I think you're mischaracterising Trump. It's more fair to say he's the "candidate who says what I hate and will certainly try to do it". Unlike Clinton, he doesn't have the backing of the Washington machine and has managed to alienate both parties. Both Clinton and Trump are likely to push policies that are counter to the interests of the majority of the population, the difference is that Clinton is more likely to succeed.

Comment Re:Holy flamebait batman! (Score 1) 885

Problem is, the math doesn't work. Lets say we pay out 100% of current federal revenue as UBI (setting aside the fact we'd still need Medicare etc). That's just over $10,000 per citizen. Is that even a subsistence wage?

In a lot of the country, yes. UBI would likely be accompanied by a redistribution of people. Currently, poor people are the least mobile: they aren't being headhunted by companies willing to pay relocation costs and they aren't able to speculatively move somewhere with lower costs of living and hope that there will be jobs waiting. With UBI, they would be able to guarantee that they'd have that $10K/year wherever they were and move to places where it would give them a higher standard of living.

You're also assuming that you'd be giving everyone a net increase of $10K/year. I'd expect that under a workable UBI proposal I'd have a bit less take-home income because my tax rate would go up slightly.

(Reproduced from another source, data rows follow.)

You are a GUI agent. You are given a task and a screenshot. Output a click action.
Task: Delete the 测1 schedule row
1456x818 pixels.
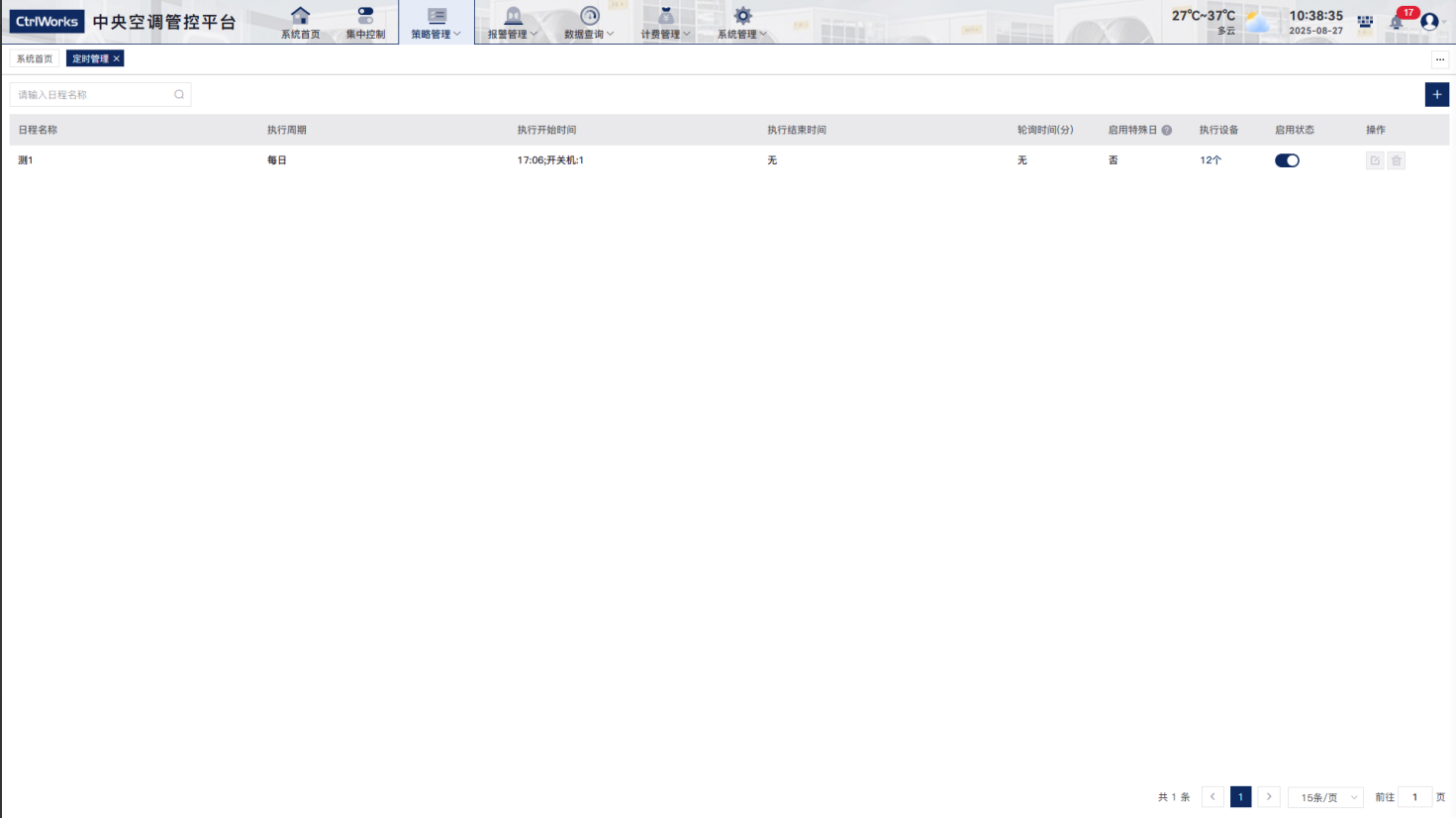[1397, 160]
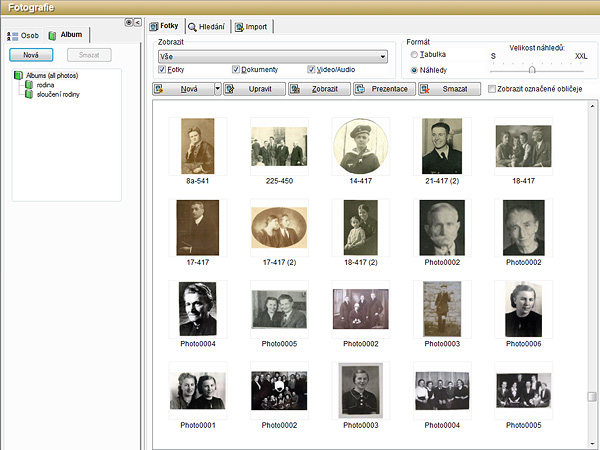Uncheck the Fotky checkbox
The width and height of the screenshot is (600, 450).
(x=162, y=70)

Comment Re:Holy flamebait batman! (Score 1) 885

Tell that legend to the people who have jobs in the Bay Area but cannot afford to live there

Here's a secret: a lot of Bay Area companies will happily pay 80% of a Bay Area salary for competent people to live somewhere where the cost of living is 10% that of the Bay. They're happy, because they're paying you less than if you were local (even if they're paying for a few of you to rent an office, the cost will be a tiny fraction of the expense of a desk in the Bay Area). You're happy because your take-home pay is vastly more (and you don't have to live in the Bay Area).

Tell that to techs finding their entry level jobs simply don't exist any more.

That's really the problem, and it's been a problem for well over a decade (and not just in IT-related fields): companies want to hire experienced people, they don't want to hire inexperienced people and train them.

Comment Ahh yes, the most accurate source of infomration (Score 1) 312

The AC who posts doomsday scenarios with absolutely no sources :P.

Seriously man, if you think this crap you are peddling is real, then some sources please. If not then fuck off.

I'd imagine the reason you don't is because, of course, the real story is far less dramatic than you make it out to be. NatWest is closing RT's account why is not known, as they haven't said. There is no "at the behest of the US" reported anywhere. They also aren't doing anything dodgy like seizing funds, they've notified RT "We don't want to do business with you anymore," and they will close the account down next month.